=== Section Start ===

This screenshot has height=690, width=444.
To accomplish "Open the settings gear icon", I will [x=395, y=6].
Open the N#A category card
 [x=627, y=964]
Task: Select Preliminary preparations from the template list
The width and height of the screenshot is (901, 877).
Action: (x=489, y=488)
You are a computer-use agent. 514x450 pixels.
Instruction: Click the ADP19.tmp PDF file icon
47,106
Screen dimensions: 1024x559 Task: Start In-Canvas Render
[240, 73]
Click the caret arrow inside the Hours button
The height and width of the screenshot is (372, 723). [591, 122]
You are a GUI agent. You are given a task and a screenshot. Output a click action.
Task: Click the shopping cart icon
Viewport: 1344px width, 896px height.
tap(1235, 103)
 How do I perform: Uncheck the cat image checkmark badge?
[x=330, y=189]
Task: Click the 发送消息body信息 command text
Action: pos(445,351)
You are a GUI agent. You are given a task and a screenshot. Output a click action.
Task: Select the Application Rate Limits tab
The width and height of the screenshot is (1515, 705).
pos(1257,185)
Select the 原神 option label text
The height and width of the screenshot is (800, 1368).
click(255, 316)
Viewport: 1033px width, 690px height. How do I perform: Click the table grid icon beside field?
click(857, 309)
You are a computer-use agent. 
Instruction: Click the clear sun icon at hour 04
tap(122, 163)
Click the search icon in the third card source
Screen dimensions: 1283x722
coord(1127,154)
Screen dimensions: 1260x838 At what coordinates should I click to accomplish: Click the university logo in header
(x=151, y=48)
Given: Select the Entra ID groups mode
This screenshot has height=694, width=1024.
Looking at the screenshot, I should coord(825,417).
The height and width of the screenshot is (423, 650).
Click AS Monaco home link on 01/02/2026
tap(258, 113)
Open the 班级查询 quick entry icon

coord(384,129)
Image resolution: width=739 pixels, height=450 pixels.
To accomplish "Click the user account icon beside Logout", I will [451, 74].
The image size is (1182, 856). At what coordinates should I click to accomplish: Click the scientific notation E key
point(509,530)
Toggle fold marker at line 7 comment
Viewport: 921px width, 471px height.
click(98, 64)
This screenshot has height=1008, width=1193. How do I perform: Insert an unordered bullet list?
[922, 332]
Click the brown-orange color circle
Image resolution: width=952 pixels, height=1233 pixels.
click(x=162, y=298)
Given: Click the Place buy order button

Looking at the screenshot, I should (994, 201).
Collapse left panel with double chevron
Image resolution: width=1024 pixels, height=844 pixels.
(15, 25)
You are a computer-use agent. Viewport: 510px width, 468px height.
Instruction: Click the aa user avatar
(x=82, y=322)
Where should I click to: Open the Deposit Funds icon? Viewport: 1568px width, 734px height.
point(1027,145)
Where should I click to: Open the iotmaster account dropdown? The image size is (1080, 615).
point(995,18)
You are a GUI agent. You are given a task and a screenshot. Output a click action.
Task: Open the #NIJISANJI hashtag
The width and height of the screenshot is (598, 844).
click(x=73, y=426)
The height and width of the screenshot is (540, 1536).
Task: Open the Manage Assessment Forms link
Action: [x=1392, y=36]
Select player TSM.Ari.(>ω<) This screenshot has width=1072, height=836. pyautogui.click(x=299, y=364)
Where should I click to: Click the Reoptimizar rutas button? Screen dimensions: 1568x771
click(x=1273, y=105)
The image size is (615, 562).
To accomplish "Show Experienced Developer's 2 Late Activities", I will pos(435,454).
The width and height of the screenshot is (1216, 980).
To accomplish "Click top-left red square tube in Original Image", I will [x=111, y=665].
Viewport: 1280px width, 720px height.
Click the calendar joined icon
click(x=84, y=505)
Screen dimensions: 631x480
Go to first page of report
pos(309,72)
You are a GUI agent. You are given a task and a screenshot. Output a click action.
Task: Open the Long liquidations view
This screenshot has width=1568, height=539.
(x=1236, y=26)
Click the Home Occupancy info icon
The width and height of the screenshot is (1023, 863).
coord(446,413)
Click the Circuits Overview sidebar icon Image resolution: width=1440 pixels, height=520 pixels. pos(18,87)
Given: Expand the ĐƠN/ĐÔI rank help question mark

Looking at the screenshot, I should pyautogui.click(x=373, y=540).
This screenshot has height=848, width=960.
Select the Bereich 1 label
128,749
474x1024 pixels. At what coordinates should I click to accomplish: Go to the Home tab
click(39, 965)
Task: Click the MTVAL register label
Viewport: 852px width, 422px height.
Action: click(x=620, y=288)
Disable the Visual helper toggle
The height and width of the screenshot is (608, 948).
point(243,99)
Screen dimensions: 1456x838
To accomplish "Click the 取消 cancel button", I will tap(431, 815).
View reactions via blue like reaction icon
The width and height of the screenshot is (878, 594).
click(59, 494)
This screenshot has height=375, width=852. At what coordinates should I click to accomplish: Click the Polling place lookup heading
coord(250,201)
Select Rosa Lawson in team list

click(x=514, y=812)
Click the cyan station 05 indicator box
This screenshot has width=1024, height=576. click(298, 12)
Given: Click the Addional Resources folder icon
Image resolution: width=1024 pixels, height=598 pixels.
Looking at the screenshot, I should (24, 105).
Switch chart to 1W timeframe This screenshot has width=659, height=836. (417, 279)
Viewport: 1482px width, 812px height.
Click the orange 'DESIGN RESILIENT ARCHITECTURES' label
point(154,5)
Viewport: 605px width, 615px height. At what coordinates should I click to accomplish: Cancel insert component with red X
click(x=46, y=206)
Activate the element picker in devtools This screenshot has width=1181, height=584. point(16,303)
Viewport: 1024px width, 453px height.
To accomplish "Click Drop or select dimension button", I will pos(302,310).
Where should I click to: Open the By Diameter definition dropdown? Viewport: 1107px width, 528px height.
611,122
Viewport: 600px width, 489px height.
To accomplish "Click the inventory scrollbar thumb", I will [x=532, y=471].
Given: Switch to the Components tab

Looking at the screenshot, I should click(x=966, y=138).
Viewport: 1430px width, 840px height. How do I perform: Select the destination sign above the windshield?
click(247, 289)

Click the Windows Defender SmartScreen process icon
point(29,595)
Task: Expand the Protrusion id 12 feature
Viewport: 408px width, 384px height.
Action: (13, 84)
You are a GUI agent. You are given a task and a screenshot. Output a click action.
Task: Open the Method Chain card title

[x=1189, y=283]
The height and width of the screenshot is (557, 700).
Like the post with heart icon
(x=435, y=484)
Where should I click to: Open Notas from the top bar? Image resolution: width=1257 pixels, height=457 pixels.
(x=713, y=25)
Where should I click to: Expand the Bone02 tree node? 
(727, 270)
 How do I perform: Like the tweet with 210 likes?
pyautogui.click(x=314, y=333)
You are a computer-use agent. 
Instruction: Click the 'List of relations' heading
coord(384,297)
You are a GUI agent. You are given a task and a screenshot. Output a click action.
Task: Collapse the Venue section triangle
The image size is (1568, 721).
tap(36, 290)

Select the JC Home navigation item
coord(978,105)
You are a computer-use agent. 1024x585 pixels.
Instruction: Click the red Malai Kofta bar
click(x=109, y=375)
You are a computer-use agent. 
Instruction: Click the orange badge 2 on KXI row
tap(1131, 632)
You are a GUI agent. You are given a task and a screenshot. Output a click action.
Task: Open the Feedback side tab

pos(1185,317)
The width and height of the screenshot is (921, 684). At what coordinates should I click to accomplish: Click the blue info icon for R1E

=== Section End ===

Task to complete: Each of the lines above must appear again, unchanged.

Result of this exercise:
This screenshot has height=690, width=444.
To accomplish "Open the settings gear icon", I will [x=395, y=6].
Open the N#A category card
 [x=627, y=964]
Task: Select Preliminary preparations from the template list
The width and height of the screenshot is (901, 877).
Action: (x=489, y=488)
You are a computer-use agent. 514x450 pixels.
Instruction: Click the ADP19.tmp PDF file icon
47,106
Screen dimensions: 1024x559 Task: Start In-Canvas Render
[240, 73]
Click the caret arrow inside the Hours button
The height and width of the screenshot is (372, 723). [591, 122]
You are a GUI agent. You are given a task and a screenshot. Output a click action.
Task: Click the shopping cart icon
Viewport: 1344px width, 896px height.
tap(1235, 103)
 How do I perform: Uncheck the cat image checkmark badge?
[x=330, y=189]
Task: Click the 发送消息body信息 command text
Action: pos(445,351)
You are a GUI agent. You are given a task and a screenshot. Output a click action.
Task: Select the Application Rate Limits tab
The width and height of the screenshot is (1515, 705).
pos(1257,185)
Select the 原神 option label text
The height and width of the screenshot is (800, 1368).
click(255, 316)
Viewport: 1033px width, 690px height. How do I perform: Click the table grid icon beside field?
click(857, 309)
You are a computer-use agent. 
Instruction: Click the clear sun icon at hour 04
tap(122, 163)
Click the search icon in the third card source
Screen dimensions: 1283x722
coord(1127,154)
Screen dimensions: 1260x838 At what coordinates should I click to accomplish: Click the university logo in header
(x=151, y=48)
Given: Select the Entra ID groups mode
This screenshot has height=694, width=1024.
Looking at the screenshot, I should coord(825,417).
The height and width of the screenshot is (423, 650).
Click AS Monaco home link on 01/02/2026
tap(258, 113)
Open the 班级查询 quick entry icon

coord(384,129)
Image resolution: width=739 pixels, height=450 pixels.
To accomplish "Click the user account icon beside Logout", I will [451, 74].
The image size is (1182, 856). At what coordinates should I click to accomplish: Click the scientific notation E key
point(509,530)
Toggle fold marker at line 7 comment
Viewport: 921px width, 471px height.
click(98, 64)
This screenshot has height=1008, width=1193. How do I perform: Insert an unordered bullet list?
[922, 332]
Click the brown-orange color circle
Image resolution: width=952 pixels, height=1233 pixels.
click(x=162, y=298)
Given: Click the Place buy order button

Looking at the screenshot, I should (994, 201).
Collapse left panel with double chevron
Image resolution: width=1024 pixels, height=844 pixels.
(15, 25)
You are a computer-use agent. Viewport: 510px width, 468px height.
Instruction: Click the aa user avatar
(x=82, y=322)
Where should I click to: Open the Deposit Funds icon? Viewport: 1568px width, 734px height.
point(1027,145)
Where should I click to: Open the iotmaster account dropdown? The image size is (1080, 615).
point(995,18)
You are a GUI agent. You are given a task and a screenshot. Output a click action.
Task: Open the #NIJISANJI hashtag
The width and height of the screenshot is (598, 844).
click(x=73, y=426)
The height and width of the screenshot is (540, 1536).
Task: Open the Manage Assessment Forms link
Action: [x=1392, y=36]
Select player TSM.Ari.(>ω<) This screenshot has width=1072, height=836. pyautogui.click(x=299, y=364)
Where should I click to: Click the Reoptimizar rutas button? Screen dimensions: 1568x771
click(x=1273, y=105)
The image size is (615, 562).
To accomplish "Show Experienced Developer's 2 Late Activities", I will pos(435,454).
The width and height of the screenshot is (1216, 980).
To accomplish "Click top-left red square tube in Original Image", I will [x=111, y=665].
Viewport: 1280px width, 720px height.
Click the calendar joined icon
click(x=84, y=505)
Screen dimensions: 631x480
Go to first page of report
pos(309,72)
You are a GUI agent. You are given a task and a screenshot. Output a click action.
Task: Open the Long liquidations view
This screenshot has width=1568, height=539.
(x=1236, y=26)
Click the Home Occupancy info icon
The width and height of the screenshot is (1023, 863).
coord(446,413)
Click the Circuits Overview sidebar icon Image resolution: width=1440 pixels, height=520 pixels. pos(18,87)
Given: Expand the ĐƠN/ĐÔI rank help question mark

Looking at the screenshot, I should pyautogui.click(x=373, y=540).
This screenshot has height=848, width=960.
Select the Bereich 1 label
128,749
474x1024 pixels. At what coordinates should I click to accomplish: Go to the Home tab
click(39, 965)
Task: Click the MTVAL register label
Viewport: 852px width, 422px height.
Action: click(x=620, y=288)
Disable the Visual helper toggle
The height and width of the screenshot is (608, 948).
point(243,99)
Screen dimensions: 1456x838
To accomplish "Click the 取消 cancel button", I will tap(431, 815).
View reactions via blue like reaction icon
The width and height of the screenshot is (878, 594).
click(59, 494)
This screenshot has height=375, width=852. At what coordinates should I click to accomplish: Click the Polling place lookup heading
coord(250,201)
Select Rosa Lawson in team list

click(x=514, y=812)
Click the cyan station 05 indicator box
This screenshot has width=1024, height=576. click(298, 12)
Given: Click the Addional Resources folder icon
Image resolution: width=1024 pixels, height=598 pixels.
Looking at the screenshot, I should (24, 105).
Switch chart to 1W timeframe This screenshot has width=659, height=836. (417, 279)
Viewport: 1482px width, 812px height.
Click the orange 'DESIGN RESILIENT ARCHITECTURES' label
point(154,5)
Viewport: 605px width, 615px height. At what coordinates should I click to accomplish: Cancel insert component with red X
click(x=46, y=206)
Activate the element picker in devtools This screenshot has width=1181, height=584. point(16,303)
Viewport: 1024px width, 453px height.
To accomplish "Click Drop or select dimension button", I will pos(302,310).
Where should I click to: Open the By Diameter definition dropdown? Viewport: 1107px width, 528px height.
611,122
Viewport: 600px width, 489px height.
To accomplish "Click the inventory scrollbar thumb", I will [x=532, y=471].
Given: Switch to the Components tab

Looking at the screenshot, I should click(x=966, y=138).
Viewport: 1430px width, 840px height. How do I perform: Select the destination sign above the windshield?
click(247, 289)

Click the Windows Defender SmartScreen process icon
point(29,595)
Task: Expand the Protrusion id 12 feature
Viewport: 408px width, 384px height.
Action: (13, 84)
You are a GUI agent. You are given a task and a screenshot. Output a click action.
Task: Open the Method Chain card title

[x=1189, y=283]
The height and width of the screenshot is (557, 700).
Like the post with heart icon
(x=435, y=484)
Where should I click to: Open Notas from the top bar? Image resolution: width=1257 pixels, height=457 pixels.
(x=713, y=25)
Where should I click to: Expand the Bone02 tree node? 
(727, 270)
 How do I perform: Like the tweet with 210 likes?
pyautogui.click(x=314, y=333)
You are a computer-use agent. 
Instruction: Click the 'List of relations' heading
coord(384,297)
You are a GUI agent. You are given a task and a screenshot. Output a click action.
Task: Collapse the Venue section triangle
The image size is (1568, 721).
tap(36, 290)

Select the JC Home navigation item
coord(978,105)
You are a computer-use agent. 1024x585 pixels.
Instruction: Click the red Malai Kofta bar
click(x=109, y=375)
You are a computer-use agent. 
Instruction: Click the orange badge 2 on KXI row
tap(1131, 632)
You are a GUI agent. You are given a task and a screenshot. Output a click action.
Task: Open the Feedback side tab

pos(1185,317)
The width and height of the screenshot is (921, 684). At what coordinates should I click to accomplish: Click the blue info icon for R1E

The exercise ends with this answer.